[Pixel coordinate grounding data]
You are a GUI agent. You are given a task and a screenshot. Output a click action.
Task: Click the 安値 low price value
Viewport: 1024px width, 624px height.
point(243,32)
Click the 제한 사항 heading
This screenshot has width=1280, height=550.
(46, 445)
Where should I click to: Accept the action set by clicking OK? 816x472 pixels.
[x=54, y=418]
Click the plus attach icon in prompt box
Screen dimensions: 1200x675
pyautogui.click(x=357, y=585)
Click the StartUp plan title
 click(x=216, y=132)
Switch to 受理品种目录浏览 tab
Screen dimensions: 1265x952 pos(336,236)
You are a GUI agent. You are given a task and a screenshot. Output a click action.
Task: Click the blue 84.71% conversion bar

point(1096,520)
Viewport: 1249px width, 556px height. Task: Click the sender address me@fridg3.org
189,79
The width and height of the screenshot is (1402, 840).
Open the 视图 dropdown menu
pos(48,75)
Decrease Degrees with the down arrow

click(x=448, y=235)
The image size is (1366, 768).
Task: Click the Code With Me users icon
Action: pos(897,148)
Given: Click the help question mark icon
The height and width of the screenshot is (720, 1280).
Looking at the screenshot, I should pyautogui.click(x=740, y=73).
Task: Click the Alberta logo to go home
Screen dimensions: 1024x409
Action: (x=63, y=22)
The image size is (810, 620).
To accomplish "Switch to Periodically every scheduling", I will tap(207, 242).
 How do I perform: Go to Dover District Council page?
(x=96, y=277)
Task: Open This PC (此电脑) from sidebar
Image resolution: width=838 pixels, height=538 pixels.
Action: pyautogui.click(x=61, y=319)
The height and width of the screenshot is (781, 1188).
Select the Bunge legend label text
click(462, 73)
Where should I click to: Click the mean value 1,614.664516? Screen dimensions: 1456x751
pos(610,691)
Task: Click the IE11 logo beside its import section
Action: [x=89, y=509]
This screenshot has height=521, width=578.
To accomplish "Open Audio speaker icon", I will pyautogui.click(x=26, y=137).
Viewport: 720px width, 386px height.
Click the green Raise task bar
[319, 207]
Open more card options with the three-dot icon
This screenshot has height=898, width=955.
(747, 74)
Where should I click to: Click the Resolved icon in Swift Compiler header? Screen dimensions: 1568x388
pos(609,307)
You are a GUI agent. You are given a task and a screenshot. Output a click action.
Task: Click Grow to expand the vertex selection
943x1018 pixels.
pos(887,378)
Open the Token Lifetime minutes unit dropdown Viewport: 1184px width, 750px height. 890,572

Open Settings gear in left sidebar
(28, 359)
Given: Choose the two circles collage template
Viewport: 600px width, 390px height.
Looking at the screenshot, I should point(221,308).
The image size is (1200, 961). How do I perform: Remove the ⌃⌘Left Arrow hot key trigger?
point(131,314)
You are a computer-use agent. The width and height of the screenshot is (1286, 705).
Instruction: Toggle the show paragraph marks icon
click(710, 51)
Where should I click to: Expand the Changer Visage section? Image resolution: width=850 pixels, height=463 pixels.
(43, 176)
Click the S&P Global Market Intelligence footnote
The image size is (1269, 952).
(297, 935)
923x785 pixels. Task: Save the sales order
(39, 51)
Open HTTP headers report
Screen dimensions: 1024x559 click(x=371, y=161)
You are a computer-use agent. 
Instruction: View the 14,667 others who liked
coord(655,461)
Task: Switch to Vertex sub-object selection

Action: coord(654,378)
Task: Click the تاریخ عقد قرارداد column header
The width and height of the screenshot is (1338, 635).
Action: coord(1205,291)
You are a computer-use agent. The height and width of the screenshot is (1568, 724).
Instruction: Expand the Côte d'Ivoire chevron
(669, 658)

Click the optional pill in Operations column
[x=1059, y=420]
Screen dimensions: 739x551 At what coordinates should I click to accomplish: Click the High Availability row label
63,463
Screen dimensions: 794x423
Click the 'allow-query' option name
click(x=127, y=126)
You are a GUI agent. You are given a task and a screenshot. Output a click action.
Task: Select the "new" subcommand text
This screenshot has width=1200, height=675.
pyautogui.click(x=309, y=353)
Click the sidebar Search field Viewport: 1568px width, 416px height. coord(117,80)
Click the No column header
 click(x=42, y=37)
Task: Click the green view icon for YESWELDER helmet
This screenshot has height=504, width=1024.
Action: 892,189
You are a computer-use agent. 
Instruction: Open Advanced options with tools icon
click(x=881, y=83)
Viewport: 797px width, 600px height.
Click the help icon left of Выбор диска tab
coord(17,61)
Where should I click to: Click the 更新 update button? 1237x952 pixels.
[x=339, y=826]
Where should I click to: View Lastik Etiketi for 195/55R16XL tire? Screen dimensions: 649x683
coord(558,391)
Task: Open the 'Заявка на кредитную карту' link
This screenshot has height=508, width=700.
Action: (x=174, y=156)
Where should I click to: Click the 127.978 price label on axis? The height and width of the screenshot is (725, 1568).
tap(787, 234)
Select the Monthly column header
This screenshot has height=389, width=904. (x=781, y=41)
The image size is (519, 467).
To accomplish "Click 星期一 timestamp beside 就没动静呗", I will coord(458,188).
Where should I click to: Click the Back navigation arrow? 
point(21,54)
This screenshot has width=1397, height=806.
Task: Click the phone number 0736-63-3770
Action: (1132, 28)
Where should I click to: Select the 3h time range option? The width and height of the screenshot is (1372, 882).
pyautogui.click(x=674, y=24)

- [To do] Could you copy every line in the records that holds "will"?

- [Answer section]
To accomplish "Switch to Periodically every scheduling", I will tap(207, 242).
To accomplish "Open Audio speaker icon", I will pyautogui.click(x=26, y=137).
To accomplish "Click 星期一 timestamp beside 就没动静呗", I will coord(458,188).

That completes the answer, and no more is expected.